>> start SOURCE RECORDS
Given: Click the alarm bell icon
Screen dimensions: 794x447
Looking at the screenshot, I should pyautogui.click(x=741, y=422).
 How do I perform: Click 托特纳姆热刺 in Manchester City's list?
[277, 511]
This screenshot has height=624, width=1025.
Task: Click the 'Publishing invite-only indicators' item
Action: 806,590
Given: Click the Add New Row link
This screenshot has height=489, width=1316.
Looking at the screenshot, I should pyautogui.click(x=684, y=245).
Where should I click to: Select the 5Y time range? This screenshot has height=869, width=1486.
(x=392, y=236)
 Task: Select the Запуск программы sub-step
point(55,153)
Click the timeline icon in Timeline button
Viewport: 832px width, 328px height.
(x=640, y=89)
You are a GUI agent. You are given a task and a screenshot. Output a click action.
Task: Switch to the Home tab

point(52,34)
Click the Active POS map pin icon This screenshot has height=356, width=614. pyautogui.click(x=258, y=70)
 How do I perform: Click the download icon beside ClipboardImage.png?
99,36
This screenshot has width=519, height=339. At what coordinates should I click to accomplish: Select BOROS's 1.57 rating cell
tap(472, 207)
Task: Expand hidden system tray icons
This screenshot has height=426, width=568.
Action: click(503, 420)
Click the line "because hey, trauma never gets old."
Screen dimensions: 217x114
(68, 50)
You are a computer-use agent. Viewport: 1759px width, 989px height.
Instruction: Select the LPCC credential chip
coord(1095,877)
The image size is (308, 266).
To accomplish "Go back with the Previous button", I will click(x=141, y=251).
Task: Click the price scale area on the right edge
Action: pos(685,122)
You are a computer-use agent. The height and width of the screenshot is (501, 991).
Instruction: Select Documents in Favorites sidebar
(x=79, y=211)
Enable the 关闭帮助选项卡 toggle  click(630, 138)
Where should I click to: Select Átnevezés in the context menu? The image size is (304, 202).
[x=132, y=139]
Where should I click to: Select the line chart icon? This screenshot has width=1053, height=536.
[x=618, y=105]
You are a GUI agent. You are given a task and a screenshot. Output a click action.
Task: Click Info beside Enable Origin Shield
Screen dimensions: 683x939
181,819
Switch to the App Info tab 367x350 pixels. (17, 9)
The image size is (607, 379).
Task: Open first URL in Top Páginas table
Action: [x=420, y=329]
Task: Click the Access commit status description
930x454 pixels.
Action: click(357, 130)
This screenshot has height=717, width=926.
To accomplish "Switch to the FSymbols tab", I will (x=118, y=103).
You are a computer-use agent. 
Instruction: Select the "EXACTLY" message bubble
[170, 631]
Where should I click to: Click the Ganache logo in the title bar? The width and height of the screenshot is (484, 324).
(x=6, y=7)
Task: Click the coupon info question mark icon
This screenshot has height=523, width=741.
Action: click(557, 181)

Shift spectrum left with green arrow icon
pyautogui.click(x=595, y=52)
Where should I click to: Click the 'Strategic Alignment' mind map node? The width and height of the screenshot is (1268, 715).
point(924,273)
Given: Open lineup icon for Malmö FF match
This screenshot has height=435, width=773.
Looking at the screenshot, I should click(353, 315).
>> end SOURCE RECORDS
* [PROBLEM]: Replace "icon" with "symbol" in the data between the lines holding "Switch to the App" and "point(924,273)", inclusive, and give those lines again with nothing else changed.

* [FULL RESPONSE]:
Switch to the App Info tab 367x350 pixels. (17, 9)
The image size is (607, 379).
Task: Open first URL in Top Páginas table
Action: [x=420, y=329]
Task: Click the Access commit status description
930x454 pixels.
Action: click(357, 130)
This screenshot has height=717, width=926.
To accomplish "Switch to the FSymbols tab", I will (x=118, y=103).
You are a computer-use agent. 
Instruction: Select the "EXACTLY" message bubble
[170, 631]
Where should I click to: Click the Ganache logo in the title bar? The width and height of the screenshot is (484, 324).
(x=6, y=7)
Task: Click the coupon info question mark symbol
This screenshot has height=523, width=741.
Action: click(557, 181)

Shift spectrum left with green arrow symbol
pyautogui.click(x=595, y=52)
Where should I click to: Click the 'Strategic Alignment' mind map node? The width and height of the screenshot is (1268, 715).
point(924,273)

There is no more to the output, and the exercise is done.